Dans le bazar des marteleurs de cuivre, d’une demi-lieue de long et sans cesse vibrant au bruit infernal des marteaux, les plus gracieuses aiguières, les buires de cuivre des formes les plus sveltes et les plus rares, brillent toutes neuves aux devantures des échoppes, à travers la pénombre enfumée.

Comme à Chiraz, c’est le bazar des selliers qui est, dans toute son étendue, le plus miroitant de broderies, de dorures, de perles et de paillettes. Les fantaisies orientales pour voyageurs de caravane s’y étalent innombrables : sacs de cuir, chamarrés de broderies de soie ; poires à poudre très dorées, gourdes surchargées de pendeloques ; petites coupes de métal ciselé pour boire l’eau fraîche aux fontaines du chemin. Et puis viennent les houssines de velours et d’or, destinées aux ânesses blanches des dames ; les harnais pailletés pour les chevaux ou les mules ; les guirlandes de sonnettes, dont le carillon épouvante les bêtes fauves. Et enfin tout ce qui est nécessaire à la vraie élégance des chameaux : rangs de perles pour passer dans les narines, bissacs frangés de vives couleurs ; têtières ornées de verroteries, de plumets et de petits miroirs où joueront pendant la marche les rayons du soleil ou les rayons de la lune.

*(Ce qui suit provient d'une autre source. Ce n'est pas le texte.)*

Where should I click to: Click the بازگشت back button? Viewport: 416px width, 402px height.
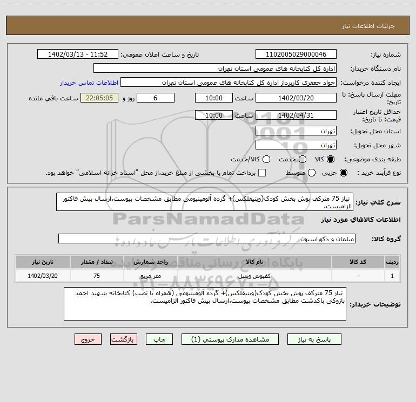click(124, 339)
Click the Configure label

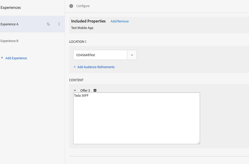pos(83,6)
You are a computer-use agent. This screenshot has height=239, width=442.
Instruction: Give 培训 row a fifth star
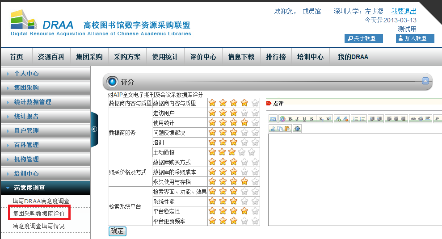click(x=255, y=142)
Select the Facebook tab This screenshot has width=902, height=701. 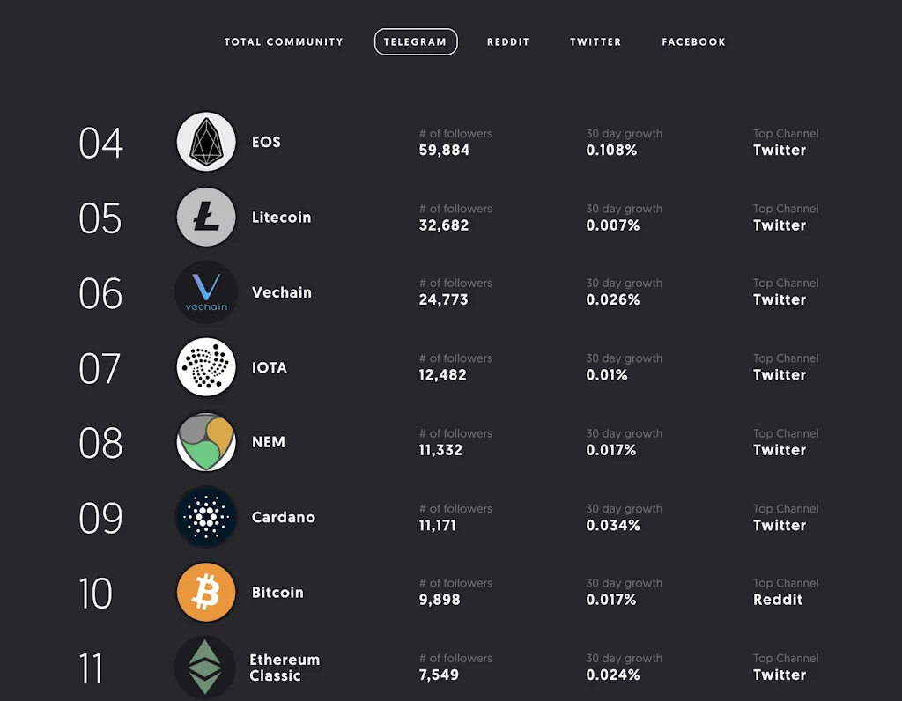(693, 41)
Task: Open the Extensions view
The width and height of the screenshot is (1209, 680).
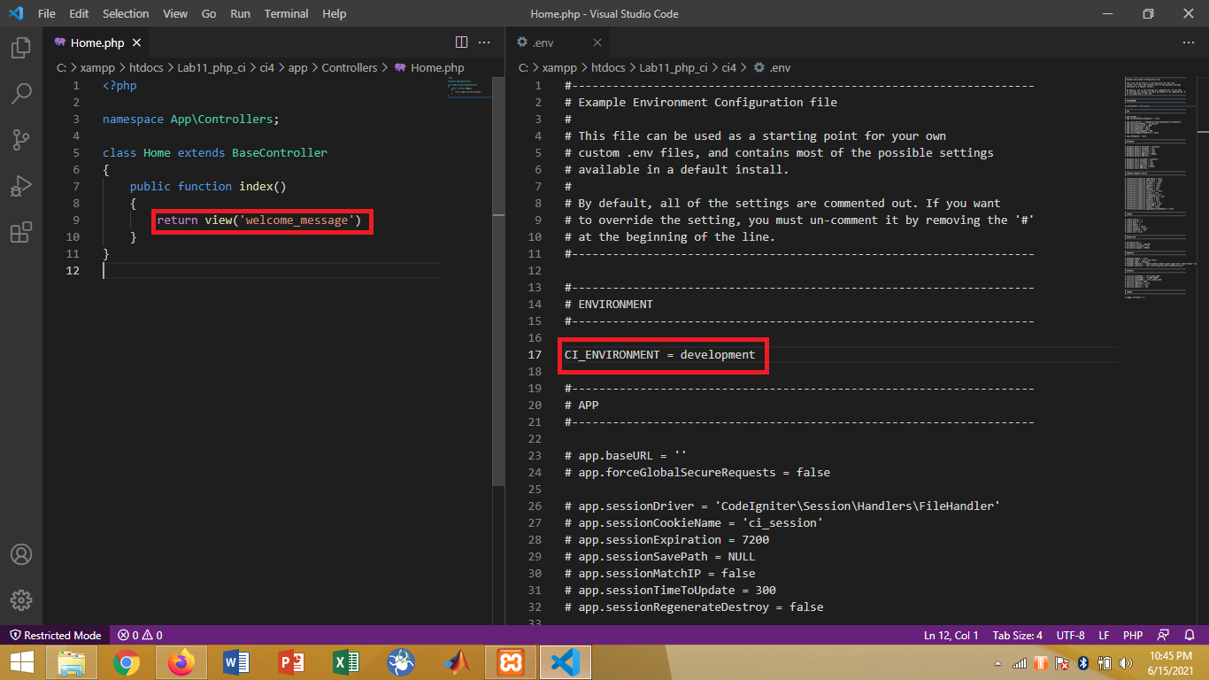Action: click(21, 232)
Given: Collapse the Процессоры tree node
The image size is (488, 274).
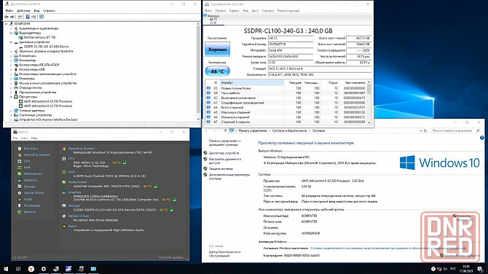Looking at the screenshot, I should point(11,97).
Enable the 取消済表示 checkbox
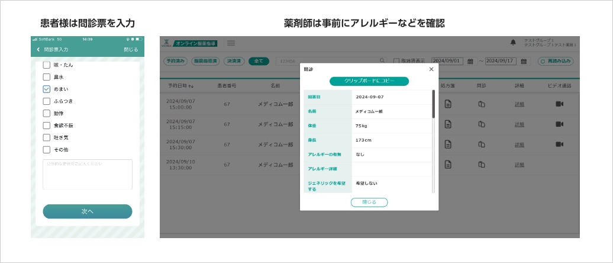 396,61
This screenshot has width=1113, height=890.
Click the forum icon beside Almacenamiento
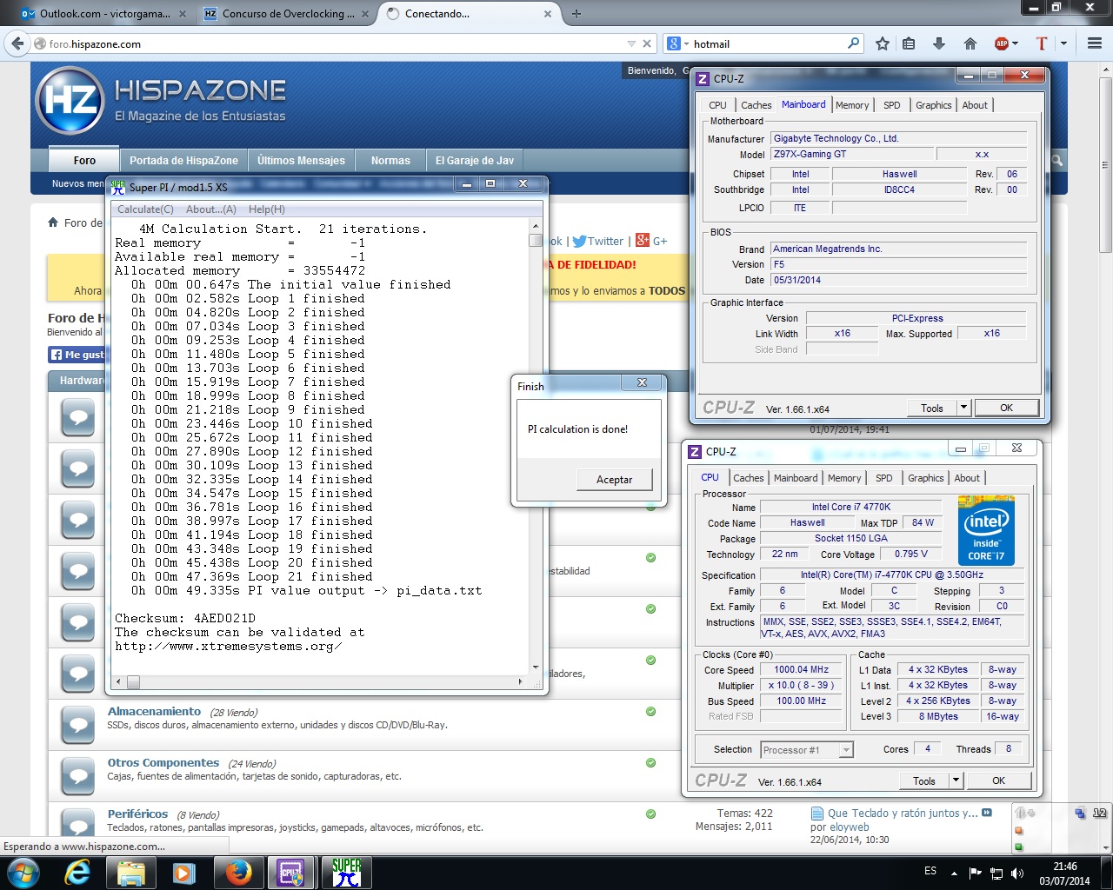pyautogui.click(x=78, y=723)
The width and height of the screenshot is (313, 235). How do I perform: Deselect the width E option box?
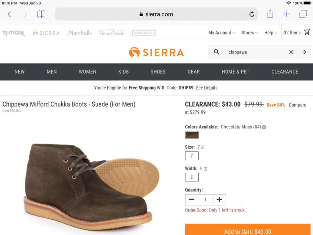point(192,177)
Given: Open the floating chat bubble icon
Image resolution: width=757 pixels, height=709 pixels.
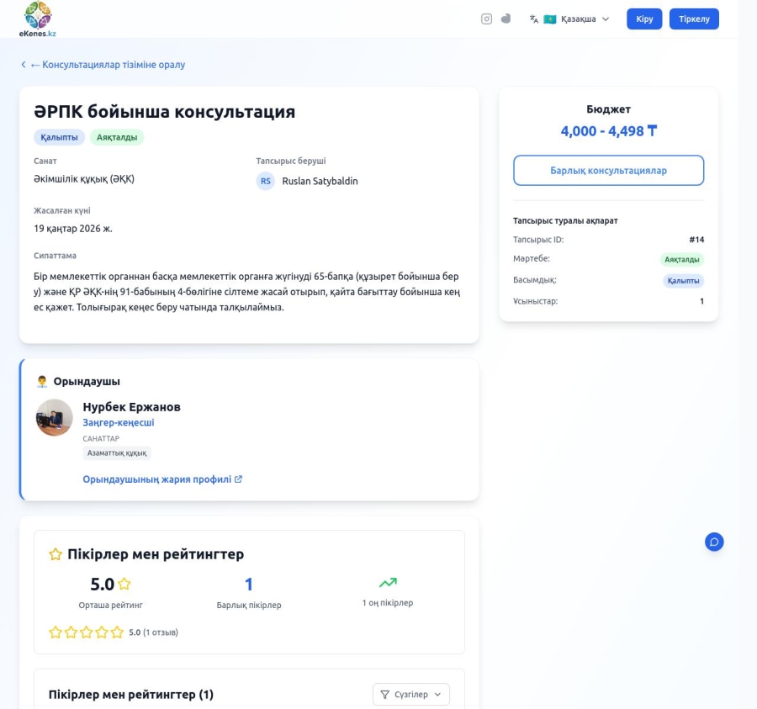Looking at the screenshot, I should (714, 542).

Une des ogives immenses nous envoie tout à coup son flot de lumière, et la place Impériale nous réapparaît, toujours saisissante de proportions et de splendeur, avec ses enfilades d’arceaux réguliers, ses mosquées qui semblent se coiffer de monstrueux turbans d’émail, ses minarets fuselés, où du haut en bas s’enroulent en spirale des torsades blanches et des arabesques prodigieusement bleues.